- Pope, Whitney B;
- Qiao, Xin Joe;
- Kim, Hyun J;
- Lai, Albert;
- Nghiemphu, Phioanh;
- Xue, Xi;
- Ellingson, Benjamin M;
- Schiff, David;
- Aregawi, Dawit;
- Cha, Soonmee;
- Puduvalli, Vinay K;
- Wu, Jing;
- Yung, Wai-Kwan A;
- Young, Geoffrey S;
- Vredenburgh, James;
- Barboriak, Dan;
- Abrey, Lauren E;
- Mikkelsen, Tom;
- Jain, Rajan;
- Paleologos, Nina A;
- Lada, Patricia;
- Prados, Michael;
- Goldin, Jonathan;
- Wen, Patrick Y;
- Cloughesy, Timothy
We have tested the predictive value of apparent diffusion coefficient (ADC) histogram analysis in stratifying progression-free survival (PFS) and overall survival (OS) in bevacizumab-treated patients with recurrent glioblastoma multiforme (GBM) from the multi-center BRAIN study.
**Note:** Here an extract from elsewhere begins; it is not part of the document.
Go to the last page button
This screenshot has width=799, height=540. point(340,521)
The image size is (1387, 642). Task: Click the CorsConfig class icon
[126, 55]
Available MRI's from patients enrolled in the BRAIN study (n = 97) were examined by generating ADC histograms from areas of enhancing tumor on T1 weighted post-contrast images fitted to a two normal distribution mixture curve. ADC classifiers including the mean ADC from the lower curve (ADC-L) and the mean lower curve proportion (LCP) were tested for their ability to stratify PFS and OS by using Cox proportional hazard ratios and the Kaplan-Meier method with log-rank test. Mean ADC-L was 1,209 × 10(-6)mm(2)/s ± 224 (SD), and mean LCP was 0.71 ± 0.23 (SD). Low ADC-L was associated with worse outcome. The hazard ratios for 6-month PFS, overall PFS, and OS in patients with less versus greater than mean ADC-L were 3.1 (95 % confidence interval: 1.6, 6.1; P = 0.001), 2.3 (95 % CI: 1.3, 4.0; P = 0.002), and 2.4 (95 % CI: 1.4, 4.2; P = 0.002), respectively. In patients with ADC-L <1,209 and LCP >0.71 versus ADC-L >1,209 and LCP <0.71, there was a 2.28-fold reduction in the median time to progression, and a 1.42-fold decrease in the median OS. The predictive value of ADC histogram analysis, in which low ADC-L was associated with poor outcome, was confirmed in bevacizumab-treated patients with recurrent GBM in a post hoc analysis from the multi-center (BRAIN) study.